- [EXERCISE DIRECTIONS]
For the entries below, the expected answer is the line with "Where should I click to: Open the GitHub", the line with "Task: Select the Ethereum chain filter", and every line between them, exactly as written, and nothing more.

** DATA UNDER STUDY follows **

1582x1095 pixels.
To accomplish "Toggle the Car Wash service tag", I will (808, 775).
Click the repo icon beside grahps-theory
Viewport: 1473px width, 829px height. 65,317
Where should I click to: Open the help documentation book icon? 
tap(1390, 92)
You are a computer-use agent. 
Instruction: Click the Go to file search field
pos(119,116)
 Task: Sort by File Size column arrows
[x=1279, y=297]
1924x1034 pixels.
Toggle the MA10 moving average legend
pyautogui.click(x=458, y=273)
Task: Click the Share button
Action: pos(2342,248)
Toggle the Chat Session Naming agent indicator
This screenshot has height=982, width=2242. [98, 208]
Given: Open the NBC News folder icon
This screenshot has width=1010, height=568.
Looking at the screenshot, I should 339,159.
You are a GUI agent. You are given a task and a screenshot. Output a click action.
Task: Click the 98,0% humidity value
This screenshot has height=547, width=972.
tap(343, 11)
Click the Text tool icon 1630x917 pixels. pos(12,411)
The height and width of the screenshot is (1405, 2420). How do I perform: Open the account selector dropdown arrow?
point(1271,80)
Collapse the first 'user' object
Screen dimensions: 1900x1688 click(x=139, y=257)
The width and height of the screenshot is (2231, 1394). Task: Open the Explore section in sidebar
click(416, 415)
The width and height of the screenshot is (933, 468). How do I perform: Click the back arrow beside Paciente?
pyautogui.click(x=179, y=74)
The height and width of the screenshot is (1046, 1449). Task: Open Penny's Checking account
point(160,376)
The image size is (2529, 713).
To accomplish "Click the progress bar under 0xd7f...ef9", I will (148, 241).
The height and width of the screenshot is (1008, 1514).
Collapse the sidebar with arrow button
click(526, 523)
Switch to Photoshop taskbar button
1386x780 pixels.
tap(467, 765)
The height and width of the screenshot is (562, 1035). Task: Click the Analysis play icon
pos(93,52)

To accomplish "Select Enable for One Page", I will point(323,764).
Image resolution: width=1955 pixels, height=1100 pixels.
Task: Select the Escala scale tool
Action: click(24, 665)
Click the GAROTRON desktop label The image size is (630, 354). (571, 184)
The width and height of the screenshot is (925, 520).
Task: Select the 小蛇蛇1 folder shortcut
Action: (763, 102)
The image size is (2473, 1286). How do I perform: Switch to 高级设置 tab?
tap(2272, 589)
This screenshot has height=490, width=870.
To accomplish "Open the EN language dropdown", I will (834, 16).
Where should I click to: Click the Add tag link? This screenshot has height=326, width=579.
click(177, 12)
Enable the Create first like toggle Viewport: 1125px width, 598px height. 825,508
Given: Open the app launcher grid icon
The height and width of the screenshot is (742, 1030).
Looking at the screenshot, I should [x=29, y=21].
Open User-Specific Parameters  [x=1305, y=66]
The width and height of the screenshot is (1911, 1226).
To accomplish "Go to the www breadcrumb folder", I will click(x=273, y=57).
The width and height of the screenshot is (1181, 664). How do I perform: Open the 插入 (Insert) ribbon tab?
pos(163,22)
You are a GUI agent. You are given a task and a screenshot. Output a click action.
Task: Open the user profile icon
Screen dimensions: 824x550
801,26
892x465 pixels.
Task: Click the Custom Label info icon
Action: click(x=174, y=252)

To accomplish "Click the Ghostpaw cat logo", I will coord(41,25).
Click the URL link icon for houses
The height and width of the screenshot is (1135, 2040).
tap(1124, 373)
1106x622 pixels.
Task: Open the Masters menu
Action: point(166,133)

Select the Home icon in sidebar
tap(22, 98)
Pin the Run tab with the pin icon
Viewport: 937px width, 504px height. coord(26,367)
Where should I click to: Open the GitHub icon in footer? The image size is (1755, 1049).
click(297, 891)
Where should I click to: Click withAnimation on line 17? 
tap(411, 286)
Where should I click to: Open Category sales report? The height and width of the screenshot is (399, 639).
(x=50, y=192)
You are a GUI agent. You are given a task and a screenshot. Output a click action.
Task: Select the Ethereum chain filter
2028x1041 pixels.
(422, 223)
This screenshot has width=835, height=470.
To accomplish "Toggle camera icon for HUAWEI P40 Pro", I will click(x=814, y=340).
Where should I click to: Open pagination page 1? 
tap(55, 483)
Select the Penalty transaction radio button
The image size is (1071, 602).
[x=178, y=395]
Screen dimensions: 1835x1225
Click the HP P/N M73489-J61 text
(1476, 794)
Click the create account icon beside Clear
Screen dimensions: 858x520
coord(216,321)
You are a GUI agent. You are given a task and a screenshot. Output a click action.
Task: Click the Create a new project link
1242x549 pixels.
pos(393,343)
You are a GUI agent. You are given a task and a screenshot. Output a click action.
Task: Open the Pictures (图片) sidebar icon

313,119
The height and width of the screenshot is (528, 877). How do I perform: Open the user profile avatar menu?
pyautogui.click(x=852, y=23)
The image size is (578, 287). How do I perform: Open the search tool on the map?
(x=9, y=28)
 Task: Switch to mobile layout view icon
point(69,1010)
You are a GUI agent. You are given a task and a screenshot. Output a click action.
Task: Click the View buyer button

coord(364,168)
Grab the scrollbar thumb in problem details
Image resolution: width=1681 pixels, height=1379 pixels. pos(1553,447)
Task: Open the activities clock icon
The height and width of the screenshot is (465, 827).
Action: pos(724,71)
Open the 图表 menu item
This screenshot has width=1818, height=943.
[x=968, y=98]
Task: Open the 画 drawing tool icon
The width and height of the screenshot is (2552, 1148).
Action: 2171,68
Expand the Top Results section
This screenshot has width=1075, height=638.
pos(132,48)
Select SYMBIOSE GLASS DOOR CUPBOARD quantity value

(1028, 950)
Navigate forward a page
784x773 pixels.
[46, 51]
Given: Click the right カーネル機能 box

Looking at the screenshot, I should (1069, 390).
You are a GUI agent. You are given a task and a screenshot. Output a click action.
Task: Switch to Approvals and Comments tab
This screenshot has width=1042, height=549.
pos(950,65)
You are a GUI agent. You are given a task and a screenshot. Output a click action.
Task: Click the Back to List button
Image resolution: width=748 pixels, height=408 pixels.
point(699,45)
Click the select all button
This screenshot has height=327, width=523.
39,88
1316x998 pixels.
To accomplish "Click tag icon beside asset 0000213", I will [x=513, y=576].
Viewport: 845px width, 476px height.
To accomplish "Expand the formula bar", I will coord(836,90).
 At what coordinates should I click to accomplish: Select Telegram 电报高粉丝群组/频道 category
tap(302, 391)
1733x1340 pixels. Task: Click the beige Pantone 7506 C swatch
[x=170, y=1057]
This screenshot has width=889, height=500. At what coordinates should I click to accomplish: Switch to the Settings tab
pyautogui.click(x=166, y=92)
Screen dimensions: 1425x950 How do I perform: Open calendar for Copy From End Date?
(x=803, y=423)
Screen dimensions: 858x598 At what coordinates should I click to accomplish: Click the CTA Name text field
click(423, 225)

** End of DATA UNDER STUDY **

- [YOUR SOLUTION]
Where should I click to: Open the GitHub icon in footer? The image size is (1755, 1049).
click(297, 891)
Where should I click to: Click withAnimation on line 17? 
tap(411, 286)
Where should I click to: Open Category sales report? The height and width of the screenshot is (399, 639).
(x=50, y=192)
You are a GUI agent. You are given a task and a screenshot. Output a click action.
Task: Select the Ethereum chain filter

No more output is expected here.